Do I need two coats of primer? Most of the rooms in the house have never see the paint before.

joewho 12-07-2006 02:07 AM

No, you don't need two coats of primer.

Kilz will do it in one coat. Did the GC say he would use kilz?

I would recommend getting more bids from painters anyway.

In 80 yrs. the house has never been painted? I wonder if the walls were sized before the paper went up? There has to be something on the plaster besides wall paper.

Being as it may, paper that old is likely to bleed some brownish residue during removal. Anything that old should be primed with solvent based product. The gc will probably use hired help, mediocre paint and leave you with a "new construction" paint job, rather than a professional paint job. It doesn't take a GC to repair the walls in this kind of situation. It's part of a professional painters job to do repairs like this on a daily basis.

Also, I ask myself why a GC would take on a paint job like this? He must be low on work. Painters get slow on work, but they only paint. GCs do everything and have a broader base of income possibilities.

My best recommendation would be to get more bids from Painters.
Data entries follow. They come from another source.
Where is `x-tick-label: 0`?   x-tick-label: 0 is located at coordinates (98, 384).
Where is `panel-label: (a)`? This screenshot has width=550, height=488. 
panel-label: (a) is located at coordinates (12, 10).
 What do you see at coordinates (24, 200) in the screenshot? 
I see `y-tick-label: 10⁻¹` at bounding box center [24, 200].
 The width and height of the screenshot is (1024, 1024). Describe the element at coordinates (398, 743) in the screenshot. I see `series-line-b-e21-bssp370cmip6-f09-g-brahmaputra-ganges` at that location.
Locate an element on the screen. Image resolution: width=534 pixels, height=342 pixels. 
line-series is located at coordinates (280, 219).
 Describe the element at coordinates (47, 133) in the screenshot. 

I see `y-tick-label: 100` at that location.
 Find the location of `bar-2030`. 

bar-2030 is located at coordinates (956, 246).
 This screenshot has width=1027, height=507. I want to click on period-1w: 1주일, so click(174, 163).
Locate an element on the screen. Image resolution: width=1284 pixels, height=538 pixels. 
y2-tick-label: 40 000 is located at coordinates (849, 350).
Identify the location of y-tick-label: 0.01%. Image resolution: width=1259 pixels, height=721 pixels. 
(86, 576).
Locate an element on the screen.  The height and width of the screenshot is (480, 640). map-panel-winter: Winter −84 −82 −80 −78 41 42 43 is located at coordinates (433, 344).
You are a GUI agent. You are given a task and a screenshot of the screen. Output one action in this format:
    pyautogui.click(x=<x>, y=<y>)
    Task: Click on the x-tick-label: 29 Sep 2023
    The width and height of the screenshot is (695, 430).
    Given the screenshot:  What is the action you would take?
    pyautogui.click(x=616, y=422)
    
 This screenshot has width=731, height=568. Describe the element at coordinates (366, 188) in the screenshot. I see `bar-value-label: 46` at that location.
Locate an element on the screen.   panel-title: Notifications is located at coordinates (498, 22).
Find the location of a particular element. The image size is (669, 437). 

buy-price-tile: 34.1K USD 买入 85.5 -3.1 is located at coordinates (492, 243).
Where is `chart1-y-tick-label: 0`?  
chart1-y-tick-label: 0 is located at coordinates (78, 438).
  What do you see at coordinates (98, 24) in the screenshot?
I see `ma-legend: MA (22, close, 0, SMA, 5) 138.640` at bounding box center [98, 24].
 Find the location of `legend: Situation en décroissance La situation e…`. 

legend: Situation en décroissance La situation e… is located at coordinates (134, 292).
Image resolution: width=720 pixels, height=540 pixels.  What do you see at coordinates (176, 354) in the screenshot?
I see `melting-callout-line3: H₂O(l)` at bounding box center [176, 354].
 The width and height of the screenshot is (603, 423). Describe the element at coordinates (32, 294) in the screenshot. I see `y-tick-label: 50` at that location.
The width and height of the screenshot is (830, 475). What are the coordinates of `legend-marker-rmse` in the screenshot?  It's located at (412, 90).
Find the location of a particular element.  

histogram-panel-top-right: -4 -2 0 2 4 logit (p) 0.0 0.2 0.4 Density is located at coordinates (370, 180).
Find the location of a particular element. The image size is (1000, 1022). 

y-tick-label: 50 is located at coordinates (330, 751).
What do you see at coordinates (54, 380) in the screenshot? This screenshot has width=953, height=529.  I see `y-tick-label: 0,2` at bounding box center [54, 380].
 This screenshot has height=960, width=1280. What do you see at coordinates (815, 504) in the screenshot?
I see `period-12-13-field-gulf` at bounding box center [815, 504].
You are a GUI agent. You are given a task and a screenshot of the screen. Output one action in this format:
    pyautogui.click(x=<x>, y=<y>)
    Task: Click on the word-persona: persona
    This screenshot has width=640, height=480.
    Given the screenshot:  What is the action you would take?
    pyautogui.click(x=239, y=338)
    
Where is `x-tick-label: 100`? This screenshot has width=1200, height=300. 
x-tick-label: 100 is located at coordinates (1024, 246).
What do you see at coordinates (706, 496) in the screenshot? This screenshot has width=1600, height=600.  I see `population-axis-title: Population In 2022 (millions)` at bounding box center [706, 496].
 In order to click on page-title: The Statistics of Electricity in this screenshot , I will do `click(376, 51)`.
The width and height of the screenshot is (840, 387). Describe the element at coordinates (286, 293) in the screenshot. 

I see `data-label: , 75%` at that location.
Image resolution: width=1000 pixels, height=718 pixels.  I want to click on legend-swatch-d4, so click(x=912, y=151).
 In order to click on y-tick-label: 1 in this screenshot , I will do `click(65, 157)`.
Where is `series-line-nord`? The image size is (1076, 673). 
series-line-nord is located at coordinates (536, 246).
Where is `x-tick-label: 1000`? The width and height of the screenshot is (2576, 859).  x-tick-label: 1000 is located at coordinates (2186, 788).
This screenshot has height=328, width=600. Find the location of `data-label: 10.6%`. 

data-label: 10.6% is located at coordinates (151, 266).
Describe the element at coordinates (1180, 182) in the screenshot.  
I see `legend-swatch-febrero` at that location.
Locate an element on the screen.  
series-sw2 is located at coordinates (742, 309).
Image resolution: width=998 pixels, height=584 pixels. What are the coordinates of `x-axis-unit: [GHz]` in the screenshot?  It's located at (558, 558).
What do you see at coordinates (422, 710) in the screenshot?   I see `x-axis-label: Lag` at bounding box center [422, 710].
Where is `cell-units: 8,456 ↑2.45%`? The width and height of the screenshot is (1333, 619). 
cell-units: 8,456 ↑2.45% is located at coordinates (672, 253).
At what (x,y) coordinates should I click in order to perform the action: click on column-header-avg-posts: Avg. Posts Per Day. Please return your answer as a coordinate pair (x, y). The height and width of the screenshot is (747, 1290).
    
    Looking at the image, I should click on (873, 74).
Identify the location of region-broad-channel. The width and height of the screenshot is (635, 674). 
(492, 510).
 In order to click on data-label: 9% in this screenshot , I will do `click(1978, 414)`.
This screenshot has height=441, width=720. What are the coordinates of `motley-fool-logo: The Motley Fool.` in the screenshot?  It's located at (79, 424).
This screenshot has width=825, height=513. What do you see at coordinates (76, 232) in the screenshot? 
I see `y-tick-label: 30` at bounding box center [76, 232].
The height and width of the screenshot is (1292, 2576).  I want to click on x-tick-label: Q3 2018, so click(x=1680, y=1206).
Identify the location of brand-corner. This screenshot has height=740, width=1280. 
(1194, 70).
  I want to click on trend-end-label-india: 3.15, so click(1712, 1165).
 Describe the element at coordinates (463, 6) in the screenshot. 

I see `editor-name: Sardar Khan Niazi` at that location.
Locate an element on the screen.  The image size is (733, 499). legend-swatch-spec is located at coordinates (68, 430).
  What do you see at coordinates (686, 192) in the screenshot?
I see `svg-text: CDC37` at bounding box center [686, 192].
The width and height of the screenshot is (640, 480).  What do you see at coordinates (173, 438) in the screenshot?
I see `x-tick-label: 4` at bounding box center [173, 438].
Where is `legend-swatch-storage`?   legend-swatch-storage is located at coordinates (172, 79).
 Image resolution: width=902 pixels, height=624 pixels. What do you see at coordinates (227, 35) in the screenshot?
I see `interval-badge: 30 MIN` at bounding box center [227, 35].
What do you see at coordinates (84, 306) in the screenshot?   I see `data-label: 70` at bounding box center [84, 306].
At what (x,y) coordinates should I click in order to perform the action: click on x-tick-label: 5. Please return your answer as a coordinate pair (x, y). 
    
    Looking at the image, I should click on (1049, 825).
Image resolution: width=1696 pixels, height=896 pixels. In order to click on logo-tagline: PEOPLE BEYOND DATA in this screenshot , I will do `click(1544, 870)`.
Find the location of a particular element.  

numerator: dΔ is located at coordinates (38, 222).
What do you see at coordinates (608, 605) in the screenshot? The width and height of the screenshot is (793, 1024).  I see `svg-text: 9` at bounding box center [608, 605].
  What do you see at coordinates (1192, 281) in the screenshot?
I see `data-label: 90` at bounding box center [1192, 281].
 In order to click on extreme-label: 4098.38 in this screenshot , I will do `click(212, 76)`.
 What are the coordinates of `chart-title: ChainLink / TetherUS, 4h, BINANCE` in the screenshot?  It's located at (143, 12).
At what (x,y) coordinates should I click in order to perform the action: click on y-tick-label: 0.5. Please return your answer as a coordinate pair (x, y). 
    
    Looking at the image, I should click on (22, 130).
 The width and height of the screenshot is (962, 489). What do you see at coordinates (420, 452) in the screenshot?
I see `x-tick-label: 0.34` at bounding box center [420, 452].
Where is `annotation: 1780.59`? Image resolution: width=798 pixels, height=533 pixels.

Painters tend to have more skilled, better supervised help.
If the first bid is too high, and I think it is, look for other painters who will be more accomodating on the price and repairs.

christy123 12-07-2006 09:59 AM

Quote:

Originally Posted by joewho (Post 26175)
No, you don't need two coats of primer.

Kilz will do it in one coat. Did the GC say he would use kilz?

I would recommend getting more bids from painters anyway.

In 80 yrs. the house has never been painted? I wonder if the walls were sized before the paper went up? There has to be something on the plaster besides wall paper.

Being as it may, paper that old is likely to bleed some brownish residue during removal. Anything that old should be primed with solvent based product. The gc will probably use hired help, mediocre paint and leave you with a "new construction" paint job, rather than a professional paint job. It doesn't take a GC to repair the walls in this kind of situation. It's part of a professional painters job to do repairs like this on a daily basis.

Also, I ask myself why a GC would take on a paint job like this? He must be low on work. Painters get slow on work, but they only paint. GCs do everything and have a broader base of income possibilities.

My best recommendation would be to get more bids from Painters. Painters tend to have more skilled, better supervised help.
If the first bid is too high, and I think it is, look for other painters who will be more accomodating on the price and repairs.

I am just guessing that the house was never painted...it probably was...the previous owner had bought the house in 70s and I hear wallpaper was kinda in around that time...

I totally agree with you that GC might just use handymen type of workers not the professional painters. it also appears that he is low on work. I will ask him if he is going to use professional painter...ask about his name and possibly go take a look at the painters previous work

christy123 12-07-2006 08:13 PM

Got quote from another painter...he quoted $5200 and $3200 if I removed paper myself.

He said he will use Zinsser primer (one coat) and benjamin moore paint( 2 coats) after applying skim coat...said he will scrap the cieling only if necessary.

christy123 12-07-2006 08:22 PM

Talked to GC. He said he will use a professional painter but will use some "Golden" brand paint and primer. got a little upset when I asked if he could use BM paint...when I asked him how much more he would charge for using BM ..he said $200.

Since he will be sanding my hardwood floors and refinishing them as well, i f given the contract.....I asked him who would do the floors...he said he would do that himself....not sure if I will go with him... I really dont know how experienced he is in doing the floors....

the other question is ---do I really need someone who is very experienced to do my floors?